**Try it**
Give again, exactly as written, each line of the material below starting at the line that contains "Select the 8.6 - 9.6 foot length cell" and ending at the line that contains "800x400 pixels.". Both ends count, and no other line does.
Source records section start
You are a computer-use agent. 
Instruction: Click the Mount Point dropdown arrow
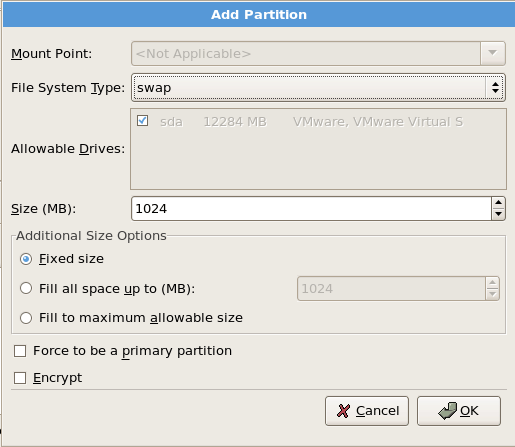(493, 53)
Source records section end
Source records section start
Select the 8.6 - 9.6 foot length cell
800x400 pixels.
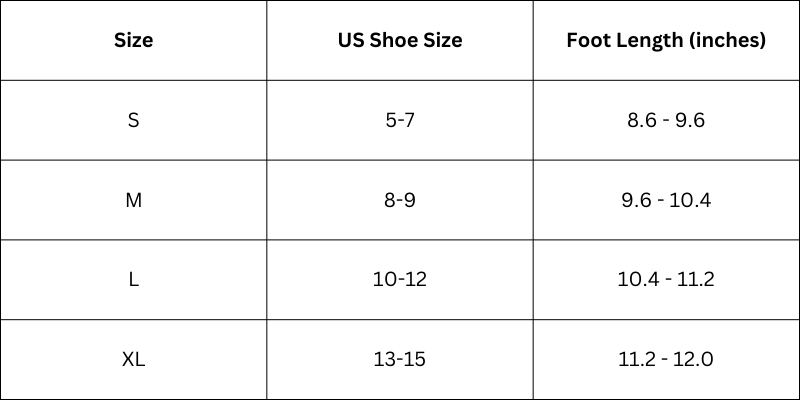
Source records section end
Source records section start
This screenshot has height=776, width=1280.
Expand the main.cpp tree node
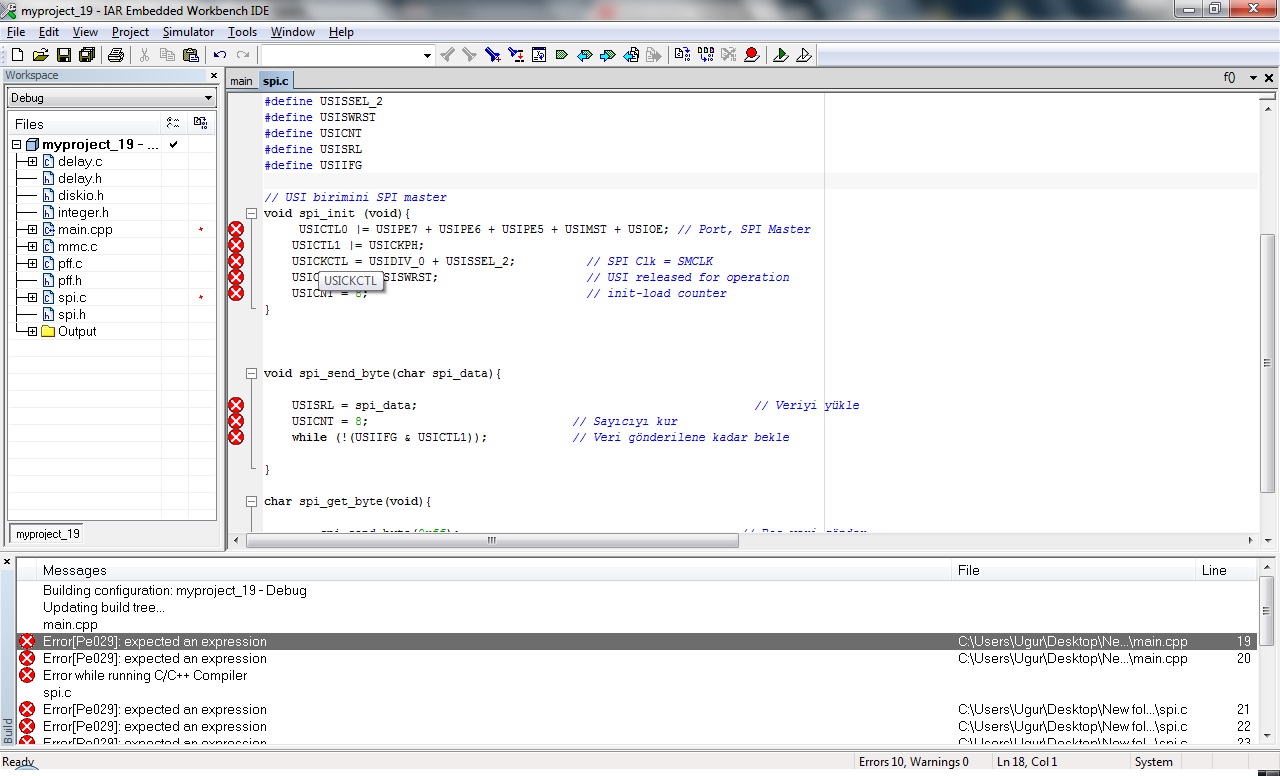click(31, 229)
Source records section end
**Output of the task**
Select the 8.6 - 9.6 foot length cell
800x400 pixels.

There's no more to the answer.